Guideline source: American Heart Association

Literature search described? No

Evidence rating system used? No

Published source: Circulation, April 10, 2007

Drug therapy for patients with high-risk lipid abnormalities has resulted in advances in the treatment and prevention of atherosclerotic cardiovascular disease (CVD) in adults. Evidence suggests that atherosclerotic CVD begins in childhood and that its progression is accelerated by lipid abnormalities. Being overweight during childhood and having associated lipid abnormalities may persist into adulthood. Effective population-based strategies are essential to reversing this trend, but drug therapy may benefit selected persons with associated high-risk conditions, risk factors, or more extreme lipid abnormalities in whom lifestyle modifications are not sufficiently effective.

There is a reluctance to use drug therapy to treat lipid abnormalities in children, but evidence suggests that drug therapy is as effective at lowering cholesterol in children as in adults, with similar short-term safety. Therefore, the American Heart Association (AHA) examined the challenges with existing guidelines and published a scientific statement on patient selection, monitoring, initiation, and maintenance of drug therapy for the treatment of high-risk lipid abnormalities in children and adolescents.

Existing Guidelines

Existing guidelines for the screening and management of lipid abnormalities in children and adolescents are based on a consensus report from the National Cholesterol Education Program (NCEP) Expert Panel on Blood Cholesterol Levels in Children and Adolescents. To help lower elevated cholesterol levels in children and adolescents, the panel recommended a population-based approach that would shift the population distribution of cholesterol levels. It also recommended a targeted screening approach that would identify persons with elevated low-density lipoprotein cholesterol (LDL-C) levels who need additional monitoring and management.

POPULATION-BASED APPROACH

Dietary Modification. The diets of all healthy children older than two years should be fat- and cholesterol-restricted, with the appropriate amount of calories to support proper development and growth and to maintain a desirable body weight. Children and adolescents should consume a wide variety of foods to achieve an average daily food intake that includes no more than 10 percent of total calories from saturated fat, no more than 30 percent of total calories from fat, and no more than 300 mg of dietary cholesterol.

Lifestyle modifications and a more restrictive diet should be implemented in children whose LDL-C levels remain greater than 130 mg per dL (3.35 mmol per L) despite compliance with the recommended fat- and cholesterol-restricted diet. For these children, saturated fat intake should be limited to less than 7 percent of total daily caloric intake, and cholesterol intake should be less than 200 mg per day.

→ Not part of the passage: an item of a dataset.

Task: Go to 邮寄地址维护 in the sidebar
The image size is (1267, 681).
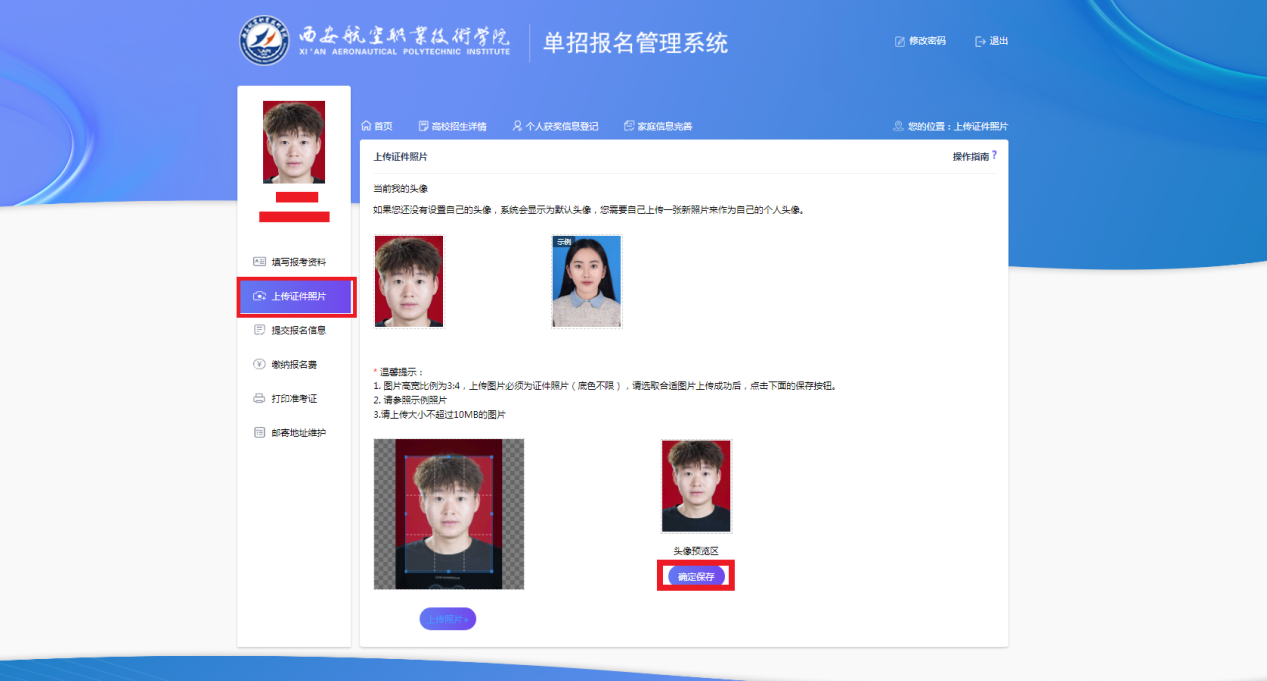Action: (x=298, y=433)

Drug Therapy. Lipid-lowering drug therapy is recommended for children 10 years and older whose LDL-C levels remain extremely elevated after six months to one year of dietary modification. Drug therapy also can be considered for children with LDL-C levels of 190 mg per dL (4.90 mmol per L) or greater. Children who may also require treatment are those whose levels are 160 mg per dL (4.15 mmol per L) or greater and who have two or more risk factors for CVD or a family history of premature CVD.

TARGETED SCREENING APPROACH

Universal cholesterol screening is not recommended because not all children with high cholesterol levels will have high enough cholesterol levels as adults to warrant treatment. There also is not sufficient evidence to suggest the effectiveness and long-term safety of treating children to reduce the risk of coronary heart disease morbidity or mortality into adulthood. However, therapy should be initiated at an early age for children with a family history of premature CVD, parental hypercholesterolemia, or both. Therefore, in the context of regular health care, selective screening is recommended (Figure 1).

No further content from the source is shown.